FMI EQUIVOCADO IV

FMI EQUIVOCADO IV

Dos objetivos constituyen la misión primordial del FMI: uno evitar situaciones de desequilibrio en la balanza de pagos del país miembro que puedan conducir a insolvencia en sus pagos internacionales y a posiciones críticas de endeudamiento externo.

21 de febrero 2003 , 12:00 a.m.

Dos objetivos constituyen la misión primordial del FMI: uno evitar situaciones de desequilibrio en la balanza de pagos del país miembro que puedan conducir a insolvencia en sus pagos internacionales y a posiciones críticas de endeudamiento externo.

El otro, tiene que ver con el mantenimiento del equilibrio monetario interno para frenar a tiempo presiones inflacionarias que puedan conducir al deterioro de los precios internos y a desajustes inconvenientes en el manejo de los pagos internacionales del país.

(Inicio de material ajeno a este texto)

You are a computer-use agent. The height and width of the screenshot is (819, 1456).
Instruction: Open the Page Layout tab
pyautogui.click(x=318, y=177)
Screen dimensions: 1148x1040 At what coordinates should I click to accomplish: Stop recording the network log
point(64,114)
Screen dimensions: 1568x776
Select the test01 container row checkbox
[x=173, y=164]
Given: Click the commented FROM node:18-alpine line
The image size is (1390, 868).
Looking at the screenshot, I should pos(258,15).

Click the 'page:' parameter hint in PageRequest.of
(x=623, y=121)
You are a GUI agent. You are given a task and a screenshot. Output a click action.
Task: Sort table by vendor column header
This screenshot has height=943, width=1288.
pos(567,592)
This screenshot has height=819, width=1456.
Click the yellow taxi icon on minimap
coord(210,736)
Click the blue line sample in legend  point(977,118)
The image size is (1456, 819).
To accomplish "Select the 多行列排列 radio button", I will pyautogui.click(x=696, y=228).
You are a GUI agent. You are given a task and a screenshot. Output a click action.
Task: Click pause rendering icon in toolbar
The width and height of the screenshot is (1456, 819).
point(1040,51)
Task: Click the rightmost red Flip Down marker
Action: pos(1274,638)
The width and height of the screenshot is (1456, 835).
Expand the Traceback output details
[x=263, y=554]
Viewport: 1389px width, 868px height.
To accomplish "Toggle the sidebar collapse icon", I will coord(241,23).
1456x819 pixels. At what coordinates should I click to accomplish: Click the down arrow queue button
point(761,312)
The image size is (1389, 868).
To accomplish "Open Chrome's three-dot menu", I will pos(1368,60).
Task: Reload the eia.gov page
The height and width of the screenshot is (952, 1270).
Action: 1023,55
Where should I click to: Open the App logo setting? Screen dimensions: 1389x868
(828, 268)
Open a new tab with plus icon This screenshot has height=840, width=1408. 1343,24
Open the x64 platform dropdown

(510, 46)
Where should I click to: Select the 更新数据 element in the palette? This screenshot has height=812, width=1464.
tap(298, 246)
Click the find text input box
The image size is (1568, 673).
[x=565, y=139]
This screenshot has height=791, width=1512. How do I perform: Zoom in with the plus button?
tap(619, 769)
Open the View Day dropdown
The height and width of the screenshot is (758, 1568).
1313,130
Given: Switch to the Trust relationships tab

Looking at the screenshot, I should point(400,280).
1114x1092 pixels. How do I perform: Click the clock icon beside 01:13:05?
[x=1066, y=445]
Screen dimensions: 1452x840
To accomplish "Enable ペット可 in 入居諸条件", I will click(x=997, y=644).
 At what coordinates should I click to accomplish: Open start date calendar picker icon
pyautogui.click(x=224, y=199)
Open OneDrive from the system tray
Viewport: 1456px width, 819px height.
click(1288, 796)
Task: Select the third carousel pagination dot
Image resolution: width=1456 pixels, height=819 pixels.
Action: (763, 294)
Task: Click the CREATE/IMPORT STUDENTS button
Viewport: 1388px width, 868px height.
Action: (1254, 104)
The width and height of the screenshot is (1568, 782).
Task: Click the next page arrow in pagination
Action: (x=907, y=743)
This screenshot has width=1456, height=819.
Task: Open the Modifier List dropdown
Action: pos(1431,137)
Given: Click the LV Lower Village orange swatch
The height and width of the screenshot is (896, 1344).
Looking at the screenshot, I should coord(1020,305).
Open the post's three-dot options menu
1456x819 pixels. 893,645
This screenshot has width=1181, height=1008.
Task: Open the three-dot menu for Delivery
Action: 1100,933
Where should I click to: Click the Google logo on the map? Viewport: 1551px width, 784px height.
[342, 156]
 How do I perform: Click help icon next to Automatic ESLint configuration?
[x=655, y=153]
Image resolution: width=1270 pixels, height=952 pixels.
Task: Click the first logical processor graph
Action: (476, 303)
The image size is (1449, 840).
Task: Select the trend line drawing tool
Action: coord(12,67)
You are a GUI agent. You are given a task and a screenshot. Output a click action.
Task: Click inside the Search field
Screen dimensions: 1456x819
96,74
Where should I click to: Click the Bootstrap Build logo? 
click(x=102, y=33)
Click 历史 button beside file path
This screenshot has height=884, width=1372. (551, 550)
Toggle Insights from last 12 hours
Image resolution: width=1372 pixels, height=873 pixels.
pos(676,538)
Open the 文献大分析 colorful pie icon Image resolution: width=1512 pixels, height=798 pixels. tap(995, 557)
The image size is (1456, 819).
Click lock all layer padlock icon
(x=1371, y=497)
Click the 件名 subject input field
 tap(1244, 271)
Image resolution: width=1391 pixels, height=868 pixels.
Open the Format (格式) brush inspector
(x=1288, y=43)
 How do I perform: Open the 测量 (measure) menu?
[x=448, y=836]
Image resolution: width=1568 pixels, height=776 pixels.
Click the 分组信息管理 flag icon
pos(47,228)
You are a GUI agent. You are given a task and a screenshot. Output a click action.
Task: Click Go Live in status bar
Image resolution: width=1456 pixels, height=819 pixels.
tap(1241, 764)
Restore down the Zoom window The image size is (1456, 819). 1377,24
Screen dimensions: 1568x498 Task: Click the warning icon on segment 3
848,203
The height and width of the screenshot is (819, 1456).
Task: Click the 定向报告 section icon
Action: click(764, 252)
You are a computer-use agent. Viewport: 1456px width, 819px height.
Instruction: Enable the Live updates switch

Sobre este segundo objetivo gravita el interés del Fondo de que se mantenga una situación fiscal sana pues tradicionalmente este campo de la macroeconomía ha sido la principal fuente de desequilibrio monetario en economías en crecimiento.

Los dos objetivos tienen que ir de la mano en la tarea del gobierno y del Fondo. No es posible lograr equilibrio duradero en la economía monetaria interna de un país con una balanza de pagos en contínuo desequilibrio. Y, al revés, no es tampoco posible lograr equilibrio en la balanza de pagos con una economía monetaria interna en continuo desorden.

Los acuerdos de stand-by- o acuerdos de contingencia- del FMI tienen que abordar con precisión estos dos objetivos. La tesis de estos artículos -y cuyo examen queremos llevar hasta las últimas consecuencias porque hay demasiadas cosas en juego en términos del bienestar colectivo- es la de que el tratamiento del Fondo sobre el objetivo de equilibrio en la balanza de pagos ha pasado a un lugar secundario. El objetivo de equilibrio interno -y de balance en las cuentas fiscales- ha desplazado en importancia por completo al objetivo de equilibrio externo, esto es al objetivo de disciplina y orden en la balanza de pagos.

Lo anterior es visible en el comportamiento del FMI a raíz del nuevo esquema de globalización y apertura de la última década. En América Latina esta desviación de la misión esencial es patética y el problema colombiano conforma un admirable caso de laboratorio para iniciar un enjuiciamiento cuidadoso de la entidad que conduzca eventualmente a una corrección del rumbo. La secuencia de eventos es nuestro juicio:.

Desde el momento mismo en que se hizo el desmonte de las barreras arancelarias del país en 1991 y 1992 empezó a producirse un fuerte desequilibrio en la cuenta corriente de la balanza de pagos. Ese desequilibrio fue notable a lo largo de casi toda la década de los noventas y el déficit acumulado en los últimos diez años es del orden de los 30 mil millones de dólares.

La consecuencia directa de este desequilibrio externo fue la caída vertiginosa del ahorro nacional y el incremento acelerado de la deuda externa. El ahorro nacional cayó en 10 años de una participación en el PIB de cerca del 24 % a la mitad de esa cifra y la deuda externa, como participación del PIB, se duplicó en el mismo período. Los dos problemas debieron haber sido categóricamente, puntos de atención prioritaria en el diseño de las metas de los acuerdos del Fondo con Colombia. Este tratamiento brilló por su ausencia en los sucesivos acuerdos. pero el vacio se repite en el acuerdo más reciente de mediados de enero de este año.

La caída notable del ahorro nacional creó las condiciones apropiadas para el alza persistente de las tasas de interés que condujo a la parálisis de la inversión, la producción y el empleo. El colapso de la industria de la construcción fue apenas una de las manifestaciones más notorias del problema y el comportamiento negativo del ahorro y la inversión no fue materia de atención del fondo en sus acuerdos y en ninguna parte se vio la preocupación del Fondo por el vínculo estrecho entre el déficit externo, la caída del ahorro, el debilitamiento del ingreso y de la producción y el encogimiento de la base tributaria.

El Fondo se equivocó sistemáticamente en su apreciación y proyecciones sobre la respuesta a la apertura de las principales tendencias macroeconómicas en cuanto a la balanza de pagos, la capacidad nacional para ahorrar e invertir, los niveles de producción y empleo, y en general las posibilidades de crecimiento de la economía. Es comprensible que esta equivocación se repitiera en uno, dos o tres años pero resulta verdaderamente sorprendente que el error se haya mantenido durante más de una década y persistamos todavía en este.